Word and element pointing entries
=====
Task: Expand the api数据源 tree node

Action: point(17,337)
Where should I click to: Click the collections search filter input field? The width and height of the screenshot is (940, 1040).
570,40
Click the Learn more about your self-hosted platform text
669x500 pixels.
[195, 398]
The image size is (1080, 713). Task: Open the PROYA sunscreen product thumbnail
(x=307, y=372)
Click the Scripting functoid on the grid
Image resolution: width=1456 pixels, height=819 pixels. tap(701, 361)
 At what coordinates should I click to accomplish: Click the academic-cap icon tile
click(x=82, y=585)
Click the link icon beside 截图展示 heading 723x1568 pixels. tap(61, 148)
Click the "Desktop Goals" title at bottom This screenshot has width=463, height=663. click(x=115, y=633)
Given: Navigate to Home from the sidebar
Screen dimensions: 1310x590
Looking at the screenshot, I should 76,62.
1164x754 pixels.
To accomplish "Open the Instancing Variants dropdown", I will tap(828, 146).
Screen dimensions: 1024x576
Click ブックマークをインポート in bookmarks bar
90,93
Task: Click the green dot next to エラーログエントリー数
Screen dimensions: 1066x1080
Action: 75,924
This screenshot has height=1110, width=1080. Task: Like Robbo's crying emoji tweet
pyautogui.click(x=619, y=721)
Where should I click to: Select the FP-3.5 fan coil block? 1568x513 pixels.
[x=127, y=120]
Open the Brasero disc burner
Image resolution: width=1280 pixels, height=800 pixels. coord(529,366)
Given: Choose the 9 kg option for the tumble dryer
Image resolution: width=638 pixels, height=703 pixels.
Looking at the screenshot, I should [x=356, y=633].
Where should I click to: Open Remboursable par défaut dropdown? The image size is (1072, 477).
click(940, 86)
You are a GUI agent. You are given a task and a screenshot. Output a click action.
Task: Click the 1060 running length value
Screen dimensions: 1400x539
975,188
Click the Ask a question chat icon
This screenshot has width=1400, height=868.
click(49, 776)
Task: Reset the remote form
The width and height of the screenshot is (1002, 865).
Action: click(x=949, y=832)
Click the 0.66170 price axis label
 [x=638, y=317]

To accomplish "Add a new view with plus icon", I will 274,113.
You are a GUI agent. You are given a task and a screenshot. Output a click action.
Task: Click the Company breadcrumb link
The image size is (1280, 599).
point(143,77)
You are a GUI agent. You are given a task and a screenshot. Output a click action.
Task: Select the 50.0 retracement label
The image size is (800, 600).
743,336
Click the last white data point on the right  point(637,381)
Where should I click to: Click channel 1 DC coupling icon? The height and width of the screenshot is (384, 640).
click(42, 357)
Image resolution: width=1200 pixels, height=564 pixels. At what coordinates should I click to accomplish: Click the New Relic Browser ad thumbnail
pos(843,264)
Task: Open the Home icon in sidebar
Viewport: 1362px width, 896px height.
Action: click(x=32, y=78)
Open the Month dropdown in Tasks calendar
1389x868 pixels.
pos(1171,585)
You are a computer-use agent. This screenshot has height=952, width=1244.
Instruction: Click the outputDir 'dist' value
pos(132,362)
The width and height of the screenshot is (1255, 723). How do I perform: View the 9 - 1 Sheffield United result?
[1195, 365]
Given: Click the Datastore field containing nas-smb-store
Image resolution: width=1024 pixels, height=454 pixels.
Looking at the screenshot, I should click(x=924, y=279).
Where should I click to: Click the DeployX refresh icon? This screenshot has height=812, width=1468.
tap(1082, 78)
=====
#### What the exercise asks:
Copy every line of the entries above verbatim, without changing anything.

#### Output below:
Task: Expand the api数据源 tree node

Action: point(17,337)
Where should I click to: Click the collections search filter input field? The width and height of the screenshot is (940, 1040).
570,40
Click the Learn more about your self-hosted platform text
669x500 pixels.
[195, 398]
The image size is (1080, 713). Task: Open the PROYA sunscreen product thumbnail
(x=307, y=372)
Click the Scripting functoid on the grid
Image resolution: width=1456 pixels, height=819 pixels. tap(701, 361)
 At what coordinates should I click to accomplish: Click the academic-cap icon tile
click(x=82, y=585)
Click the link icon beside 截图展示 heading 723x1568 pixels. tap(61, 148)
Click the "Desktop Goals" title at bottom This screenshot has width=463, height=663. click(x=115, y=633)
Given: Navigate to Home from the sidebar
Screen dimensions: 1310x590
Looking at the screenshot, I should 76,62.
1164x754 pixels.
To accomplish "Open the Instancing Variants dropdown", I will tap(828, 146).
Screen dimensions: 1024x576
Click ブックマークをインポート in bookmarks bar
90,93
Task: Click the green dot next to エラーログエントリー数
Screen dimensions: 1066x1080
Action: 75,924
This screenshot has height=1110, width=1080. Task: Like Robbo's crying emoji tweet
pyautogui.click(x=619, y=721)
Where should I click to: Select the FP-3.5 fan coil block? 1568x513 pixels.
[x=127, y=120]
Open the Brasero disc burner
Image resolution: width=1280 pixels, height=800 pixels. coord(529,366)
Given: Choose the 9 kg option for the tumble dryer
Image resolution: width=638 pixels, height=703 pixels.
Looking at the screenshot, I should [x=356, y=633].
Where should I click to: Open Remboursable par défaut dropdown? The image size is (1072, 477).
click(940, 86)
You are a GUI agent. You are given a task and a screenshot. Output a click action.
Task: Click the 1060 running length value
Screen dimensions: 1400x539
975,188
Click the Ask a question chat icon
This screenshot has width=1400, height=868.
click(49, 776)
Task: Reset the remote form
The width and height of the screenshot is (1002, 865).
Action: click(x=949, y=832)
Click the 0.66170 price axis label
 [x=638, y=317]

To accomplish "Add a new view with plus icon", I will 274,113.
You are a GUI agent. You are given a task and a screenshot. Output a click action.
Task: Click the Company breadcrumb link
The image size is (1280, 599).
point(143,77)
You are a GUI agent. You are given a task and a screenshot. Output a click action.
Task: Select the 50.0 retracement label
The image size is (800, 600).
743,336
Click the last white data point on the right  point(637,381)
Where should I click to: Click channel 1 DC coupling icon? The height and width of the screenshot is (384, 640).
click(42, 357)
Image resolution: width=1200 pixels, height=564 pixels. At what coordinates should I click to accomplish: Click the New Relic Browser ad thumbnail
pos(843,264)
Task: Open the Home icon in sidebar
Viewport: 1362px width, 896px height.
Action: click(x=32, y=78)
Open the Month dropdown in Tasks calendar
1389x868 pixels.
pos(1171,585)
You are a computer-use agent. This screenshot has height=952, width=1244.
Instruction: Click the outputDir 'dist' value
pos(132,362)
The width and height of the screenshot is (1255, 723). How do I perform: View the 9 - 1 Sheffield United result?
[1195, 365]
Given: Click the Datastore field containing nas-smb-store
Image resolution: width=1024 pixels, height=454 pixels.
Looking at the screenshot, I should click(x=924, y=279).
Where should I click to: Click the DeployX refresh icon? This screenshot has height=812, width=1468.
tap(1082, 78)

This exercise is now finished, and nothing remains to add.